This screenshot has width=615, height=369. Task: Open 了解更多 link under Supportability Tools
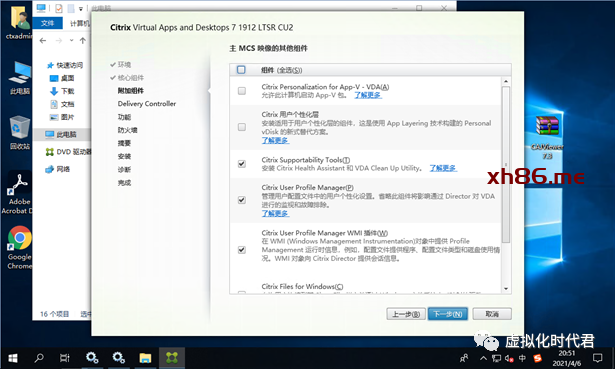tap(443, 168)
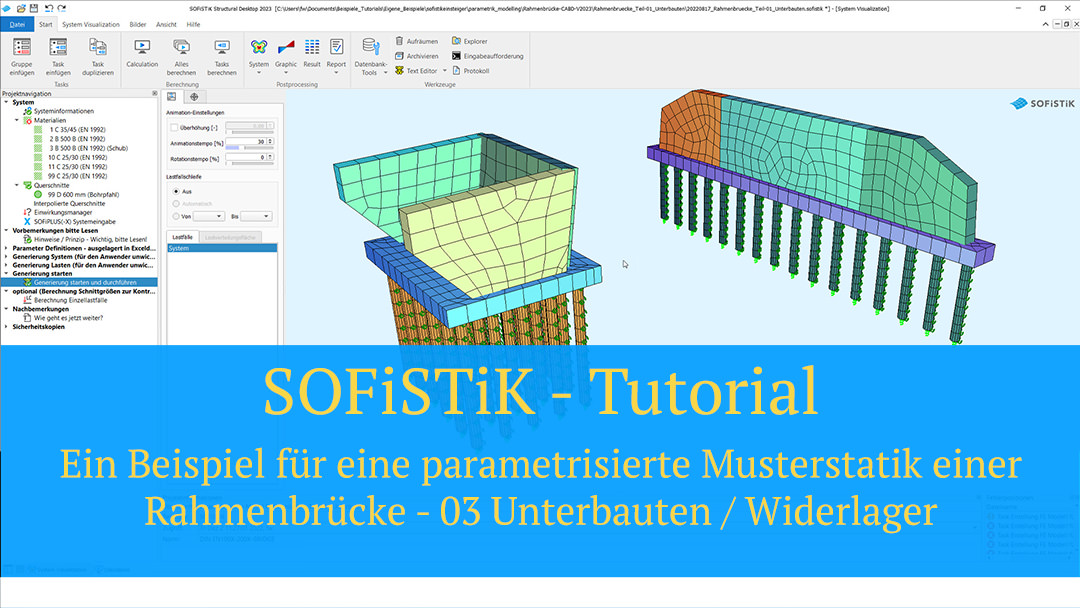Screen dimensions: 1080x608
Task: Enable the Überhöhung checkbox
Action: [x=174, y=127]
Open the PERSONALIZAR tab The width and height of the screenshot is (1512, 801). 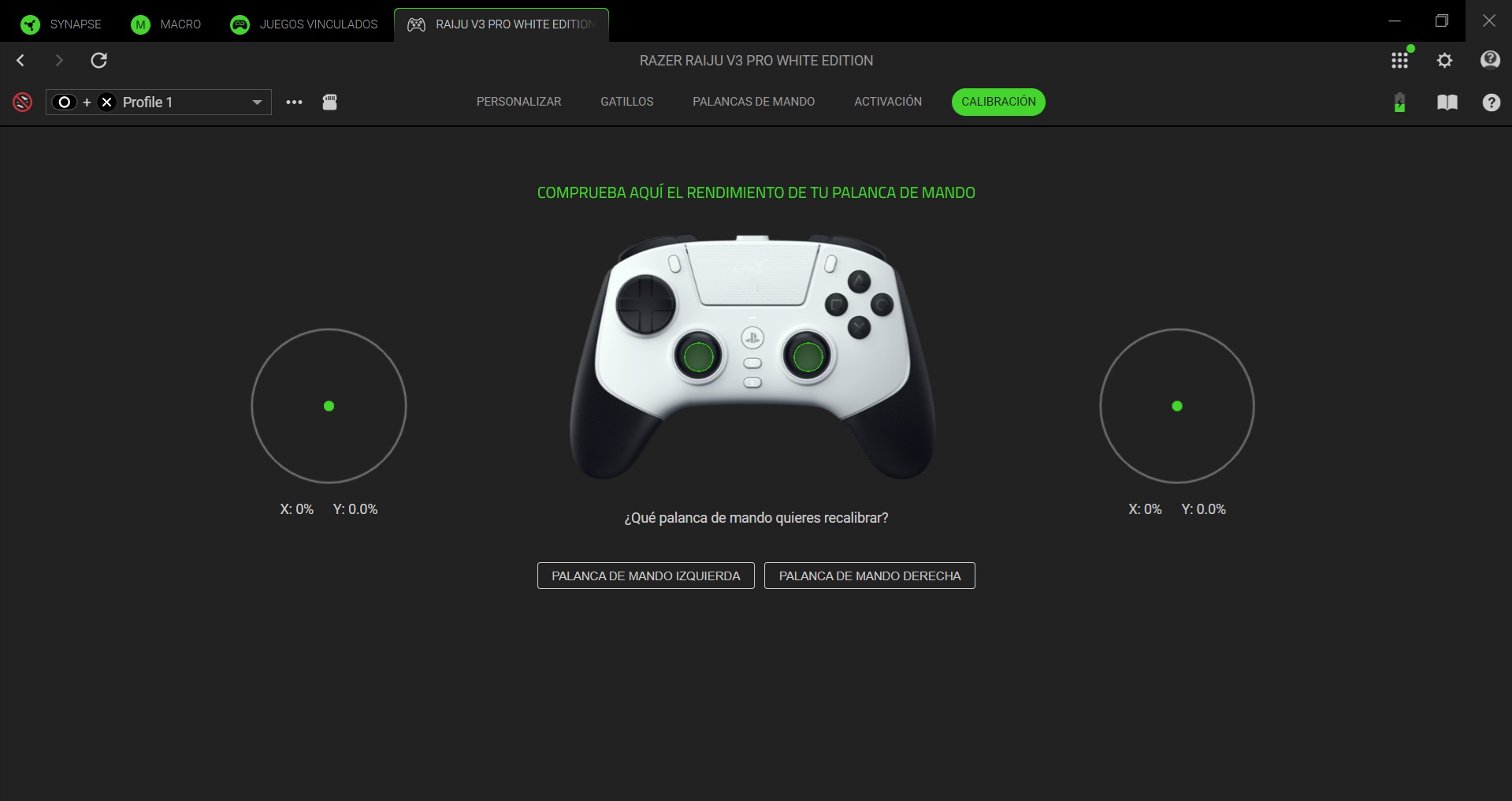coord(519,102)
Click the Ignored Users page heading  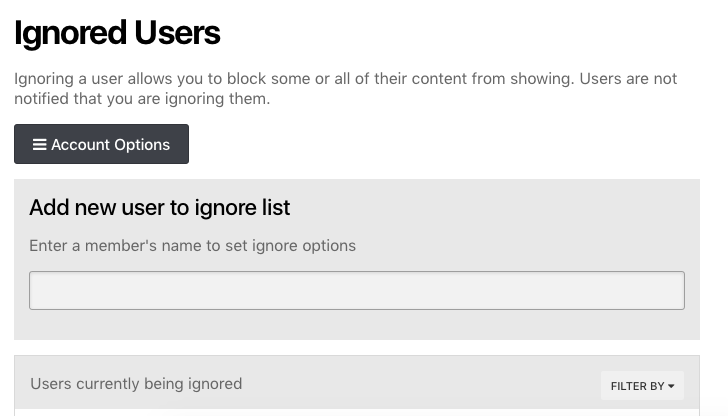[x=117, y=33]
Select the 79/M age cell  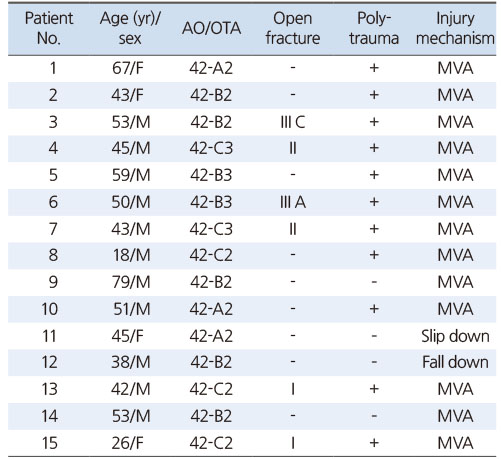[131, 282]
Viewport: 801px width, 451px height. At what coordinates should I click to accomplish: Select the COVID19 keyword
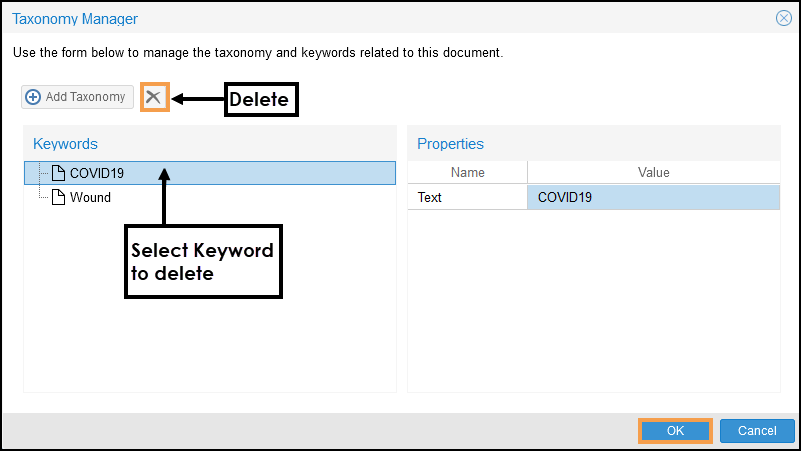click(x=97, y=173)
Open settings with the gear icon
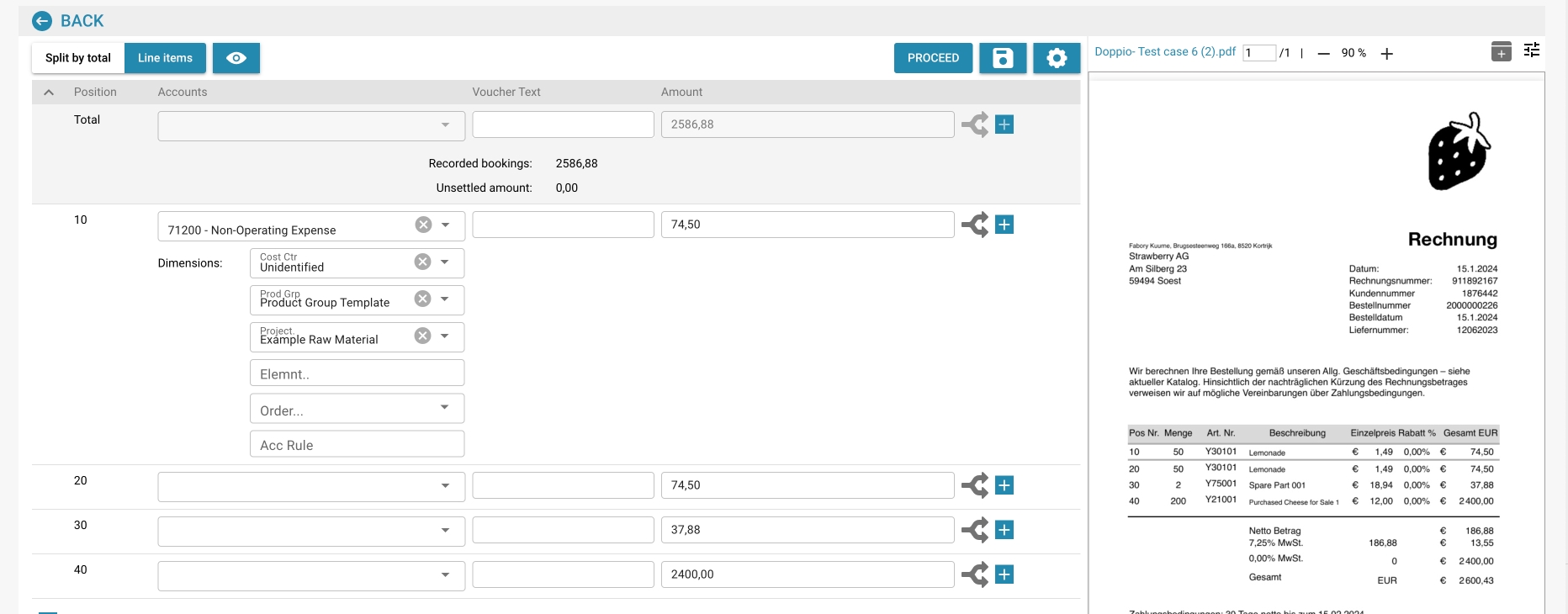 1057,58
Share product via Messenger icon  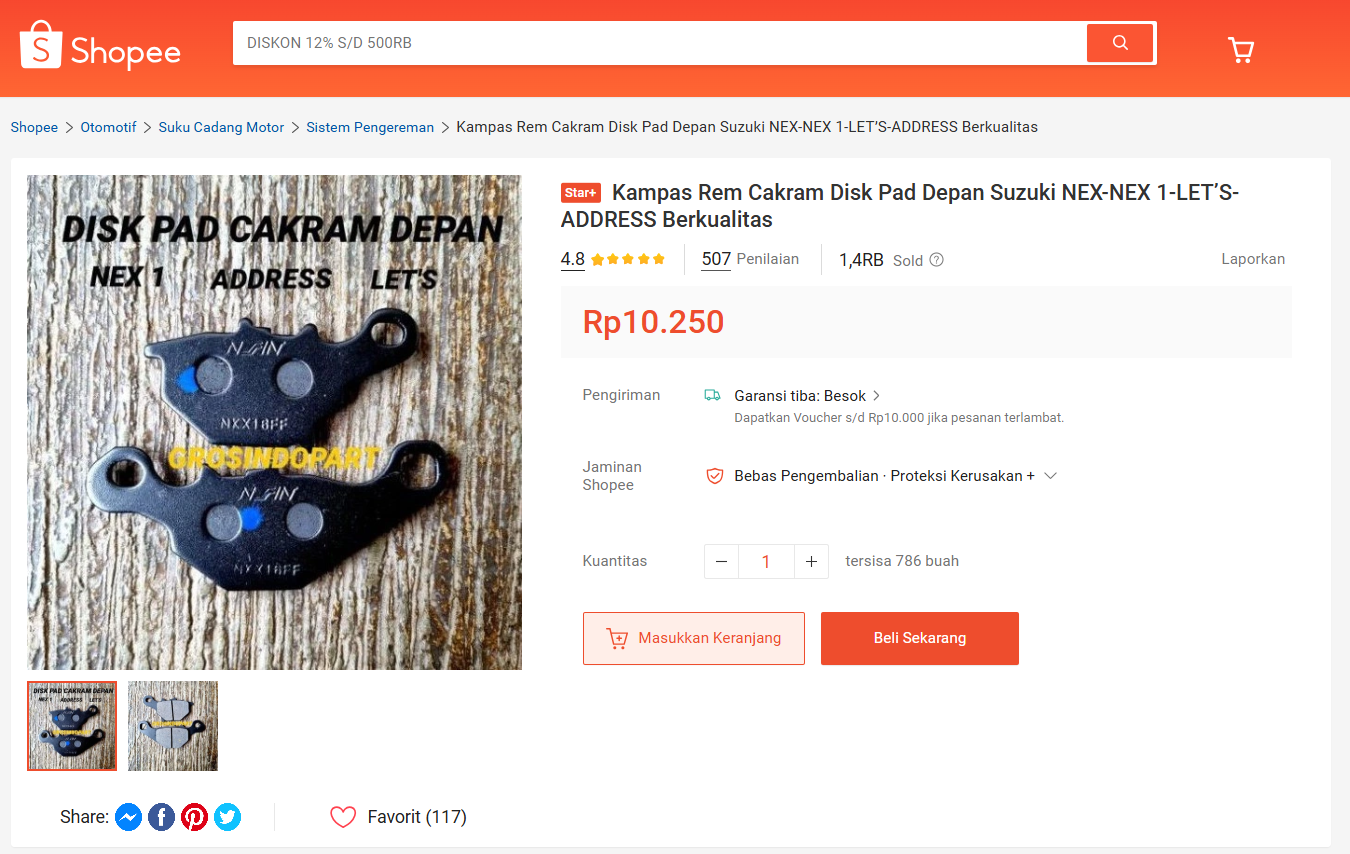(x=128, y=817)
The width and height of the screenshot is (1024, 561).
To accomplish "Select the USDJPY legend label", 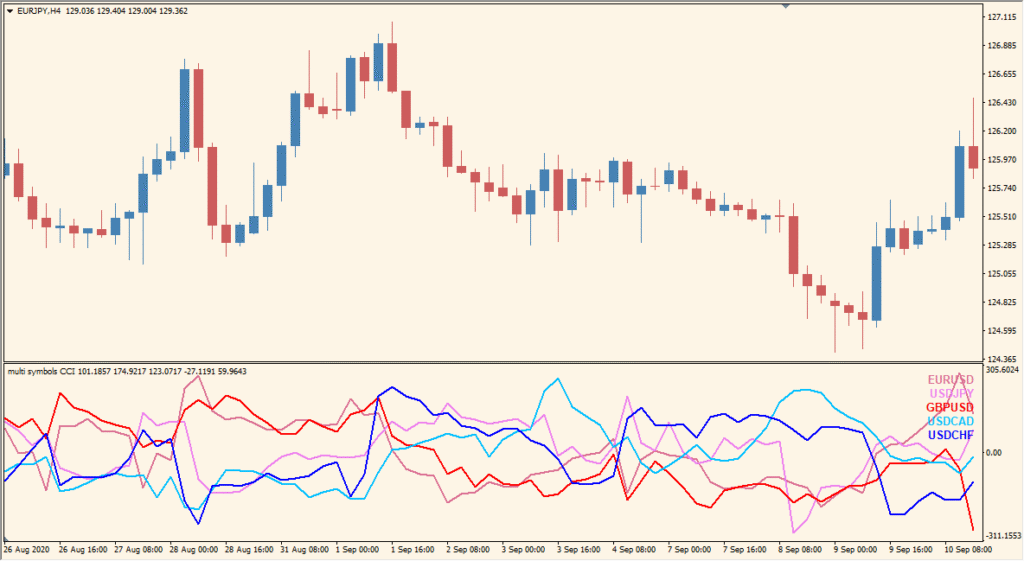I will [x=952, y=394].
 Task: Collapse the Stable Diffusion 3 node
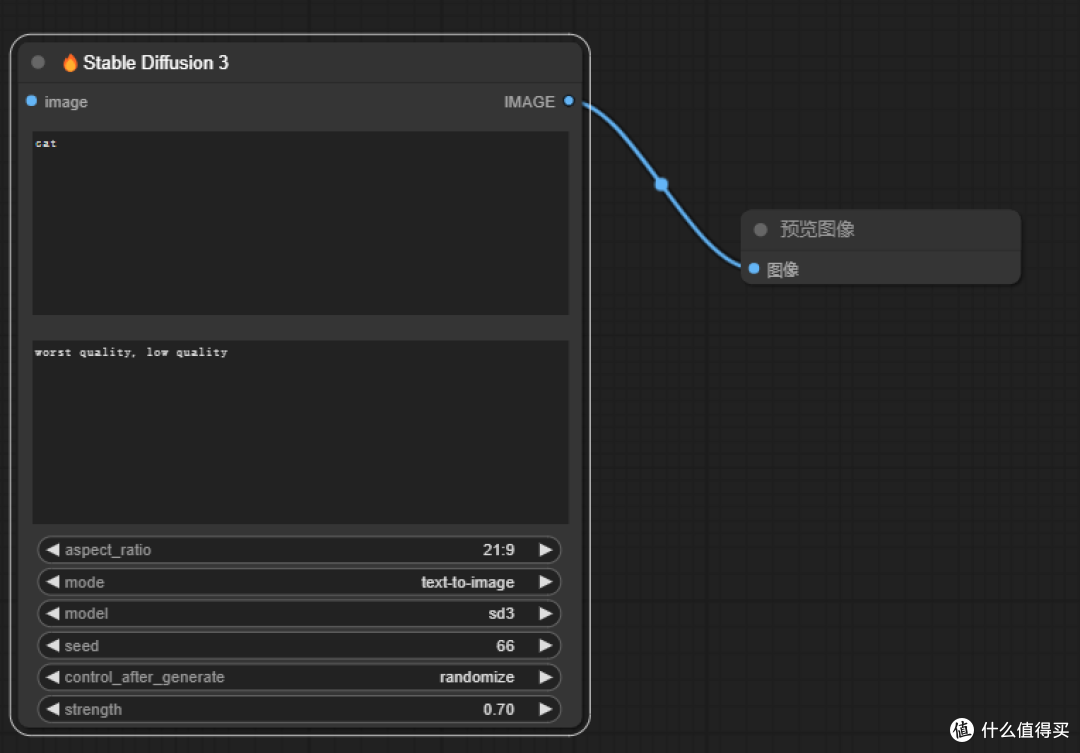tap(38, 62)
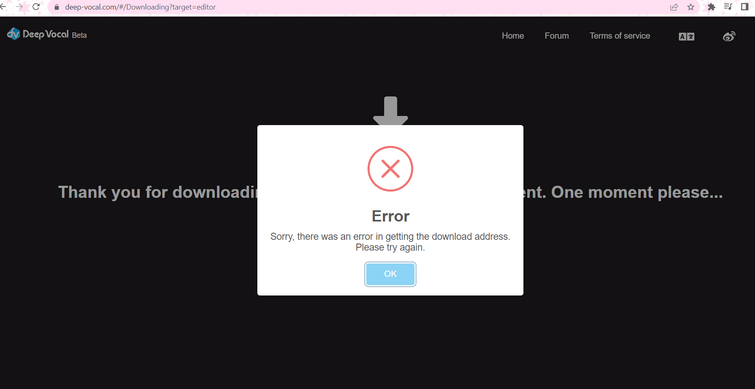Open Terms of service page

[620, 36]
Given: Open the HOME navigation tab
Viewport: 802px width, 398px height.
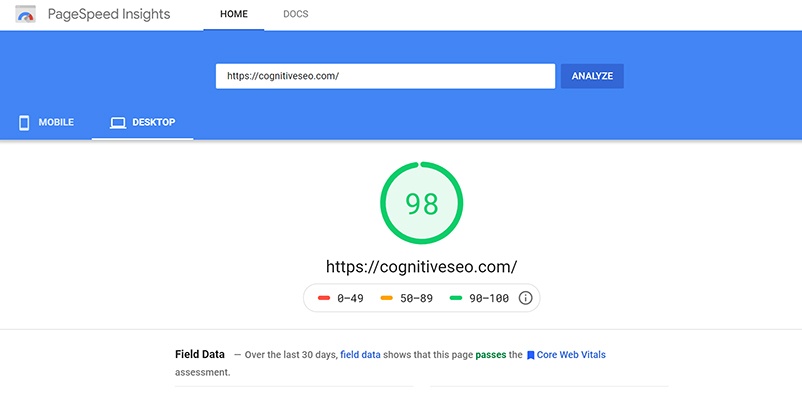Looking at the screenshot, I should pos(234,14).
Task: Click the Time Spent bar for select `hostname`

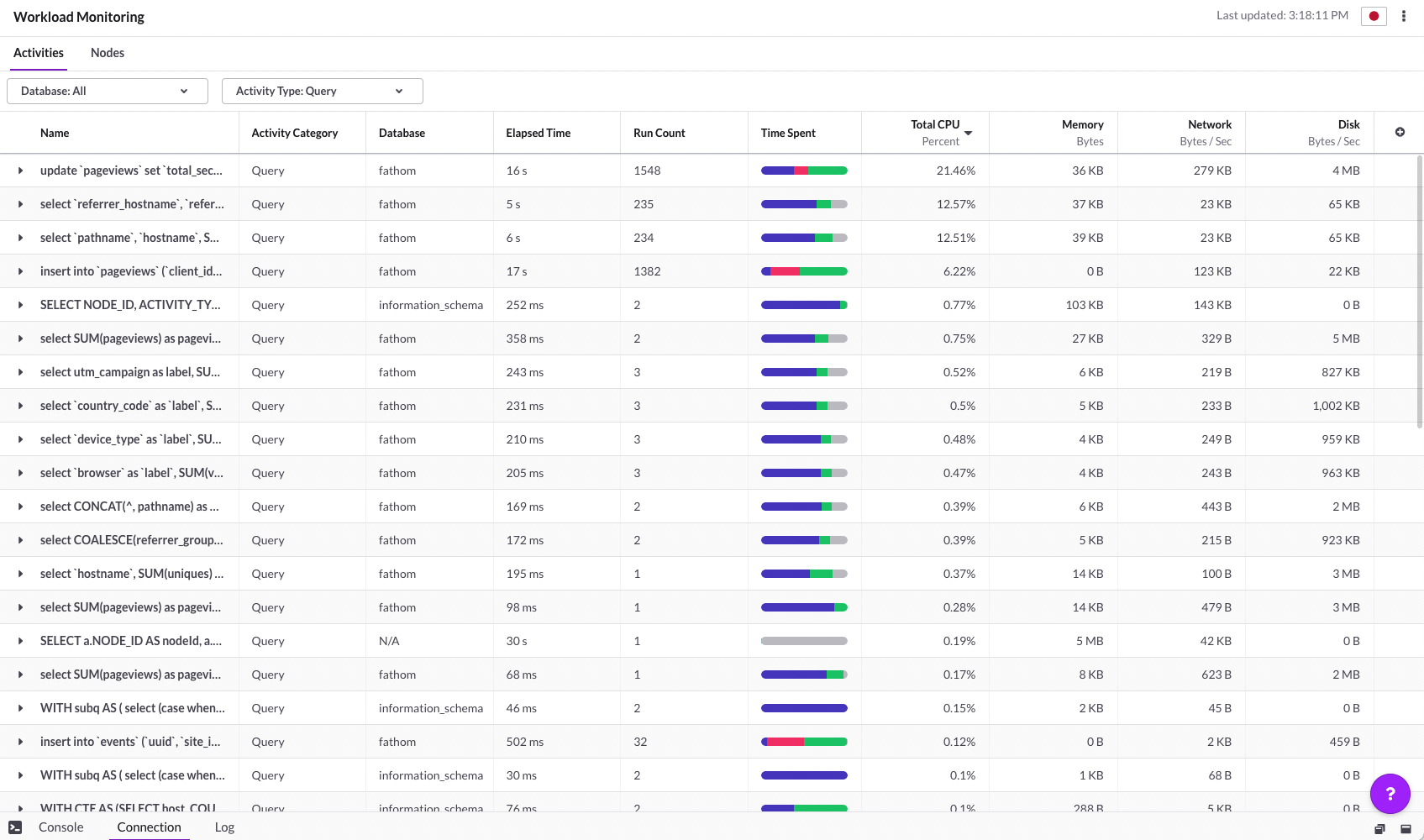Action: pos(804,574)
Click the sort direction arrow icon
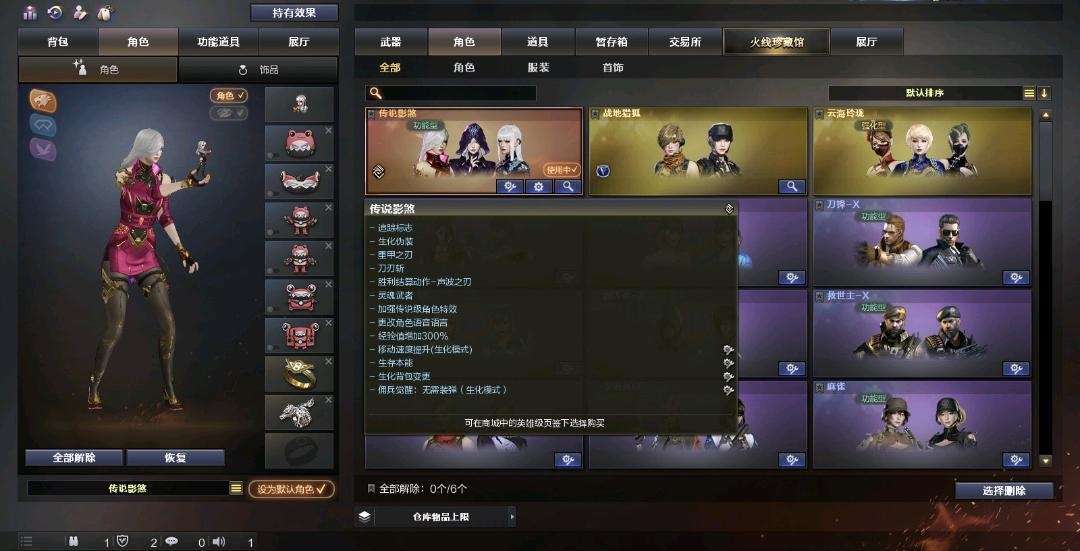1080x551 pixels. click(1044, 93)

◇ ◇ ◇

_REQUIRED ACTION:_
Output an exact copy of the lines from the one with "Given: Open the HOME navigation tab" through the closing line of the records, inclusive, without any images.

_EXPECTED ANSWER:_
Given: Open the HOME navigation tab
Viewport: 802px width, 398px height.
Looking at the screenshot, I should pos(234,14).
Task: Click the Time Spent bar for select `hostname`

Action: pos(804,574)
Click the sort direction arrow icon
1080x551 pixels. click(1044, 93)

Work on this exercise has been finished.